_SOURCE PASSAGE_
+--

Catalina Swimwear
- Product type: Swimwear
- Owner: In Mocean Group LLC
- Country: Los Angeles, California, U.S.
- Introduced: 1907
- Related brands: Cole of California, Anne Cole

= Catalina Swimwear =

American swimwear brand established in 1907

Catalina (originally Bentz Knitting Mills, later Pacific Knitting Mills and Catalina Knitting Mills) is an American swimwear brand founded in 1907 in Los Angeles, California. Once one of the largest swimwear manufacturers in the United States, Catalina played a significant role in the development of American swimwear fashion and was instrumental in the creation of the Miss USA and Miss Universe beauty pageants in 1952.

==History==
=== Early years (1907-1928) ===
The company was founded in 1907 by John C. Bentz as Bentz Knitting Mills, a small Los Angeles manufacturer of underwear and sweaters. In 1912, the firm was renamed Pacific Knitting Mills and began producing knitted swimwear alongside its existing lines. The early swimsuits were made from wool and modeled on the simple one-piece style popularized in the United States by Australian swimmer Annette Kellerman.

During the 1920s, Catalina - alongside competitors Jantzen in Oregon and Cole of California - was part of a wave of West Coast manufacturers that capitalized on the era's growing interest in outdoor sports and physical fitness. The company produced increasingly fashionable designs that moved beyond traditional wool one - pieces, including the boldly striped "Chicken Suit", the men's "Speed Suit", and the "Ribstitch S" suit.

In 1928, following the death of founder John C. Bentz, the company was renamed Catalina Knitting Mills under the leadership of Edgar W. Stewart, a name referencing nearby Santa Catalina Island.

=== Hollywood era (1930s-1940s) ===
With the rise of the Hollywood film industry in the 1930s, Catalina adopted the marketing slogan "Styled for the Stars of Hollywood" and recruited film actresses including Bette Davis, Joan Blondell, and Olivia de Havilland for advertising campaigns.

In the 1940s, the company enlisted prominent Hollywood costume designers, including Orry-Kelly, Milo Anderson, Edith Head, and Travis Banton, to design swimwear collections. Catalina also became the official swimwear supplier for the Miss America beauty pageant during this period.

In the 1950s, Fred Cole, a silent movie actor in the 1920s, promoted Catalina swimwear with Esther Williams.

=== Miss America dispute and creation of Miss USA / Miss Universe ===
Catalina sponsored the Miss America pageant until 1951, when that year's winner, Yolande Betbeze, refused to pose for publicity photographs wearing a Catalina swimsuit. In response, the company withdrew its sponsorship and in 1952 organized two rival competitions: the Miss USA and Miss Universe pageants, held concurrently in Long Beach, California. The first Miss Universe pageant was co-sponsored by Catalina along with Pan American World Airways and Universal Pictures.

+--

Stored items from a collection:
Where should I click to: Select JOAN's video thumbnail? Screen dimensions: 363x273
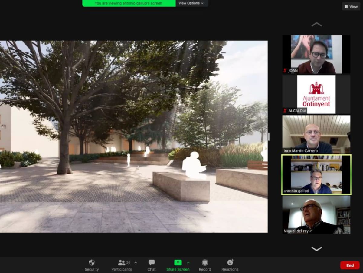click(x=316, y=54)
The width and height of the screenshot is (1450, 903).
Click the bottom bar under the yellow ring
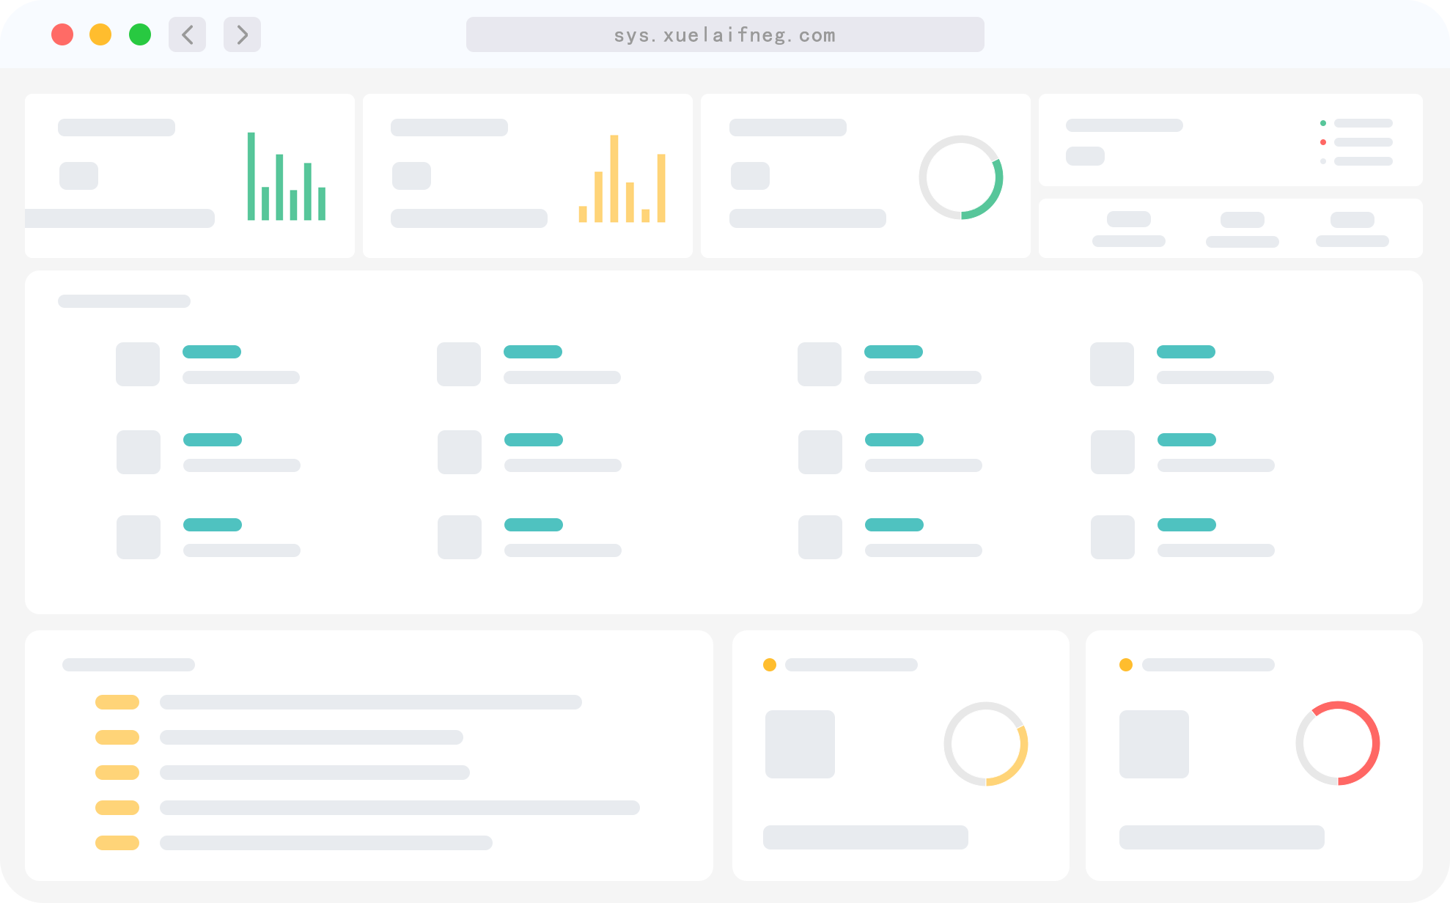click(865, 837)
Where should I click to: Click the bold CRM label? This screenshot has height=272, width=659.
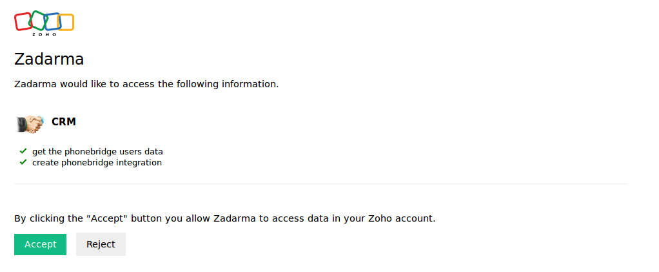[x=64, y=121]
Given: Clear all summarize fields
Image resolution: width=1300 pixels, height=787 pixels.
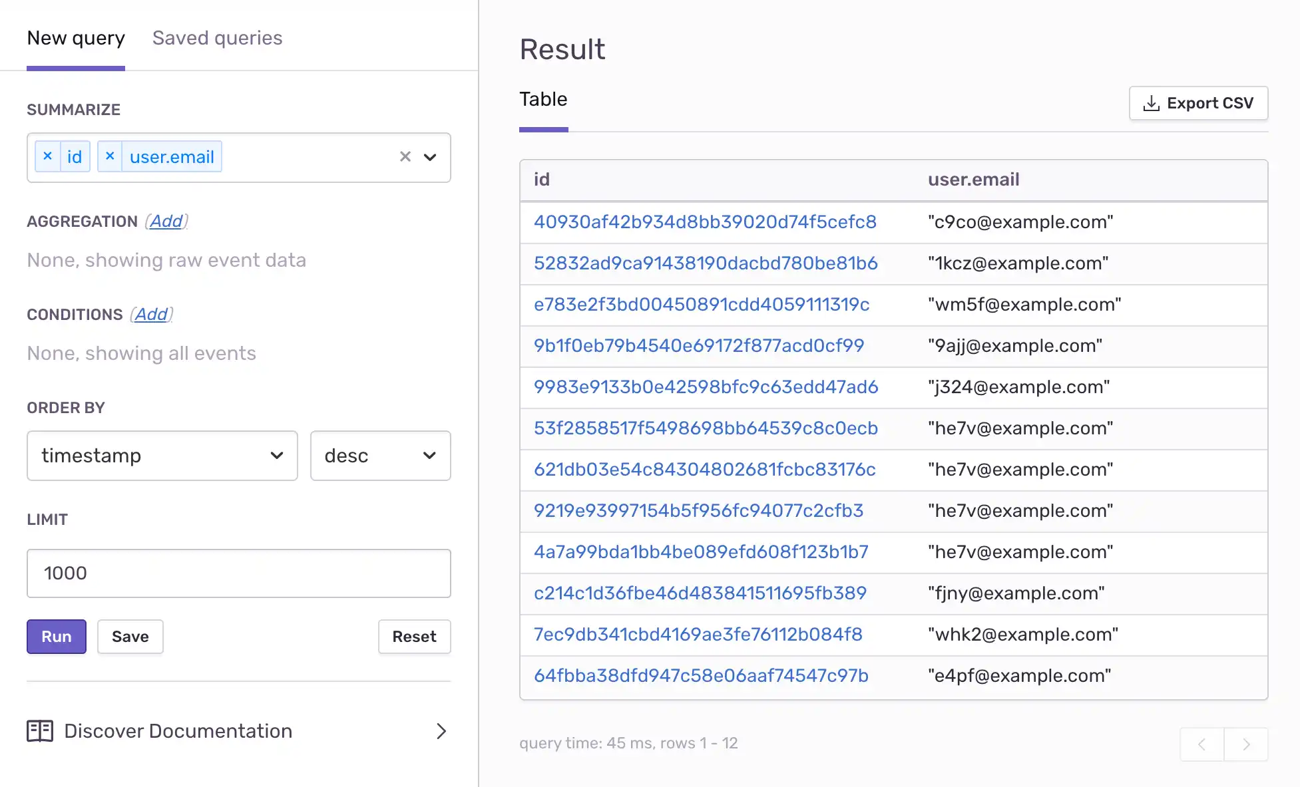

+--

_WRITTEN TASKS_
(A) According to the Catalina Swimwear history, what was the company's name after it was renamed in 1912?
(B) Using the Catalina Swimwear history, explain why Catalina stopped sponsoring the Miss America pageant and what the company did next.
(C) Resume the Catalina Swimwear history after its last sentence.
The records are separate material and aren't part of the Catalina Swimwear history.

_EXPECTED RESPONSES_
(A) Pacific Knitting Mills.

(B) Catalina pulled its sponsorship because the 1951 winner, Yolande Betbeze, refused to pose for publicity photographs in a Catalina swimsuit. In response, in 1952 the company organized two rival competitions, the Miss USA and Miss Universe pageants, held at the same time in Long Beach, California.

(C)
=== Post-war period and corporate ownership changes ===
By the mid-20th century, the company shortened its name to simply Catalina (from 1955).

In the 1960s, Catalina became a sister company to Cole of California, a swimwear manufacturer established in 1925. The duo later joined Authentic Fitness Corporation, a subsidiary of Warnaco Inc, in 1993. The merger created a company of swim, active and fitness brands. The following year, with the rising importance of mass market retailers, the decision was made to offer Catalina to Wal-Mart stores across America.

In 1975, Catalina was acquired by Kayser-Roth Corporation, the apparel division of Gulf & Western. In the following decades, the company faced increasing competitive pressure and declining demand in its core swimwear segment.

=== Bankruptcy, Warnaco era, and sale (1993–2007) ===
Catalina filed for bankruptcy in 1993. That year, the brand was acquired by Authentic Fitness Corporation, a subsidiary of the Warnaco Group, and combined with Cole of California to form Catalina Cole. Under Warnaco, Catalina became part of its Swimwear Group portfolio, which also included Speedo, Anne Cole, Nautica, and Michael Kors swimwear lines.

In 1994, Catalina began distribution through Walmart stores across the United States, shifting the brand toward the mass market retail segment.

In December 2007, the Warnaco Group sold the Catalina, Anne Cole, and Cole of California businesses to In Mocean Group LLC, a New York-based swimwear manufacturer and importer, in a deal valued at approximately $26 million.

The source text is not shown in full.